Pour Edgar Morin, il est tragique de constater que la pensée disjonctive et réductrice règne en maîtresse dans notre civilisation et tienne les commandes en politique et en économie. Cette carence intellectuelle a entrainé des égarements dans l’analyse et la prévention des événements, ainsi que des décisions irrationnelles dans les domaines politique et économique. J’ajoute que l’obsession de la rentabilité de nos dirigeants a conduit à des économies coupables, faibles et dépendantes. C’est pourquoi un simple tweet de Trump peut ébranler un pays membre du G7. Ô Canada !
Incertitudes et dynamiques
Quel sera l’avenir de la mondialisation avec l’arrivée de Trump ? Le Pacta sunt servanda est-il encore un principe fondamental des relations internationales ? Les nations géantes s’opposeront-elles plus que par le passé ? Le brouillard persistera encore longtemps. Nous devons continuer d’avancer et faire confiance à ceux qui nous gouvernent. Nous n’avons pas le choix, de toute façon. L’incertitude n’est pas que négative. Elle peut aussi stimuler l’imagination et la créativité dans la recherche de solutions nouvelles, efficaces et pragmatiques. Que le Canada s’en inspire face à la furie de Trump. De façon plus simple, je dirais que le Canada s’assume et se montre à la hauteur de ses aspirations. Il ne pourra plus compter sur un antagoniste mêlant ambitions de puissance et faiblesse politico-stratégique pour s’en sortir. Même s’il faudra d’autres incitations et de nouvelles prises de conscience pour qu’une vraie révolution s’opère dans ce domaine.
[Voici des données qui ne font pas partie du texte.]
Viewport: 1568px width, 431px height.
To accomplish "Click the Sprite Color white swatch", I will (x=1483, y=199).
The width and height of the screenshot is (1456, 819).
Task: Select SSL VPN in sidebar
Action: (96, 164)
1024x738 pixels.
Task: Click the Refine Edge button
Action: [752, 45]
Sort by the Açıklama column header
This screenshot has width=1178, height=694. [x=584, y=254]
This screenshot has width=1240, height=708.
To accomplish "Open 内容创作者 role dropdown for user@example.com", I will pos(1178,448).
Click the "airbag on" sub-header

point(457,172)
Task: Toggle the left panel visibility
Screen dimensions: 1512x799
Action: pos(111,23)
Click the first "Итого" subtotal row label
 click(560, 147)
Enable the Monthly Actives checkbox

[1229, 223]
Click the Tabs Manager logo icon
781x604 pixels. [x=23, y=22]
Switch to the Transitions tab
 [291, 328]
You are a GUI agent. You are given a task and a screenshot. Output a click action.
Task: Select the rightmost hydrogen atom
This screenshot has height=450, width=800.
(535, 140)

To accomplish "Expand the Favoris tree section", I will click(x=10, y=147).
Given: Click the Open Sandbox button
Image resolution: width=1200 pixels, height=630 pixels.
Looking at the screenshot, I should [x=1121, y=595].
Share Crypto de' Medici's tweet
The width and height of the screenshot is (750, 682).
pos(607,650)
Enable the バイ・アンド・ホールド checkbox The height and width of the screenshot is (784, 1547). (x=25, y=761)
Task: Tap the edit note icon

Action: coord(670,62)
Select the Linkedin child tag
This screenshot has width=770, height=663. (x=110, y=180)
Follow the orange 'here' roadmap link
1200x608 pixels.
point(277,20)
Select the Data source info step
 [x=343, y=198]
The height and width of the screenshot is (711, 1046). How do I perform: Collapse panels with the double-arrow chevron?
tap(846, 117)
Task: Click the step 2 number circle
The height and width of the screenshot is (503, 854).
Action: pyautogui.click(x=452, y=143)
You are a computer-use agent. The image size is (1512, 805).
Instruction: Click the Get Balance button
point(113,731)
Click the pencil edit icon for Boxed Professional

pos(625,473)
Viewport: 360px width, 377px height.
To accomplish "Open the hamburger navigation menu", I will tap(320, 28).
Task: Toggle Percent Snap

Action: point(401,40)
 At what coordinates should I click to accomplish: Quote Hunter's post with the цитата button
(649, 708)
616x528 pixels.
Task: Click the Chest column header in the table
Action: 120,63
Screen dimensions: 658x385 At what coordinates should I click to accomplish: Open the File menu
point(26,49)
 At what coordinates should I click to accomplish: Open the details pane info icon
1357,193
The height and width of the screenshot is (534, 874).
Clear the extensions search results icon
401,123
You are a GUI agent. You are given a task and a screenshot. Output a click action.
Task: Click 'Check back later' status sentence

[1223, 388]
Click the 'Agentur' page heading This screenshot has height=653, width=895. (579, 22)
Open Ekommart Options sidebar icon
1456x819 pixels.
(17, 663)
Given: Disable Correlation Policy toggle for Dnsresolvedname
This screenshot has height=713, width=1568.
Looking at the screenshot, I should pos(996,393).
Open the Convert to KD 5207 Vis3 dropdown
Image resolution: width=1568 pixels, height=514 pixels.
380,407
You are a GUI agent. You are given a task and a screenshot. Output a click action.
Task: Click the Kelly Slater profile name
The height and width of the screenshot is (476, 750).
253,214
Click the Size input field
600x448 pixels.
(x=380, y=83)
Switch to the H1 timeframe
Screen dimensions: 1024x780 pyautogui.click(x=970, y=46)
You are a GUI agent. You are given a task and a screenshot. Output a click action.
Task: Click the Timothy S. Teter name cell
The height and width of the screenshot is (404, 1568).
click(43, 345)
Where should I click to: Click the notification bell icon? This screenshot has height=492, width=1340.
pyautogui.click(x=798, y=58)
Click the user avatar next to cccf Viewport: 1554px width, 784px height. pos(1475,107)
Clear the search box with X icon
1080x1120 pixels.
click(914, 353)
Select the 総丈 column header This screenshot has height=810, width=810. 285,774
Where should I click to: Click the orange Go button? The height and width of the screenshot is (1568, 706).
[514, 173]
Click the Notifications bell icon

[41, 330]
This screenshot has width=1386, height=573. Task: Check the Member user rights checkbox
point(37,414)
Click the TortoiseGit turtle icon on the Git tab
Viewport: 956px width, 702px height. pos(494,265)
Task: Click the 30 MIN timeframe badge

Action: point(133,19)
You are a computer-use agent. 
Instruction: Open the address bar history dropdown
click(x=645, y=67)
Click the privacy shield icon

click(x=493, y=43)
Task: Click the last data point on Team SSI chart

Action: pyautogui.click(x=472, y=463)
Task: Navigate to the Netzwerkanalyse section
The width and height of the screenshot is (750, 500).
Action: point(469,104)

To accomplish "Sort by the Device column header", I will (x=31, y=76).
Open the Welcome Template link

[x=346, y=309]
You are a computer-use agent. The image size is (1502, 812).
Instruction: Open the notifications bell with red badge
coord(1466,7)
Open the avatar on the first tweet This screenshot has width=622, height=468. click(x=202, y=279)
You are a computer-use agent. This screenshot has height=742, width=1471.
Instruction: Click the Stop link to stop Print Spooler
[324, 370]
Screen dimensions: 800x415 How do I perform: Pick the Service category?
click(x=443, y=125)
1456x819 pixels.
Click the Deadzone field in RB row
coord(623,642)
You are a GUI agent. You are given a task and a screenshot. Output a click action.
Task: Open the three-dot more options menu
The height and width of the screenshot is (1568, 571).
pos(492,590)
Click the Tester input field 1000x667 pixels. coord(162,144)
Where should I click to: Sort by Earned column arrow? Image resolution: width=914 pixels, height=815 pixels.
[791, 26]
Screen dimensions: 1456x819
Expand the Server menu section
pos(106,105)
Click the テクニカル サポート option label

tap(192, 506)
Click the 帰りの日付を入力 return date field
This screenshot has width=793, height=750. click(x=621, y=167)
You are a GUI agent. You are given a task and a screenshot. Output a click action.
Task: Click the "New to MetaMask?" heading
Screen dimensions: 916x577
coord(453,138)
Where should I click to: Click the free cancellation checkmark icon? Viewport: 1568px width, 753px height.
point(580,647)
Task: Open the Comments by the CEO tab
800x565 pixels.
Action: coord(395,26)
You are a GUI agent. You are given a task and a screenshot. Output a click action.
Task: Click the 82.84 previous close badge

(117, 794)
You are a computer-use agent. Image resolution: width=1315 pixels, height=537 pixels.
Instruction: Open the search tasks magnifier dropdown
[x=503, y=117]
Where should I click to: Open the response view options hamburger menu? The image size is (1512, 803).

L’année 2025 sera comme elle sera. Les années antérieures nous ont donné la conscience non seulement que nous sommes emportés dans l’incroyable aventure de l’Humanité, mais aussi que nous vivons dans un monde incertain et tragique. Mais l’espoir d’un humanisme régénéré demeure. En attendant de vivre pleinement et positivement ce que la nouvelle année nous réserve, je vous souhaite le meilleur.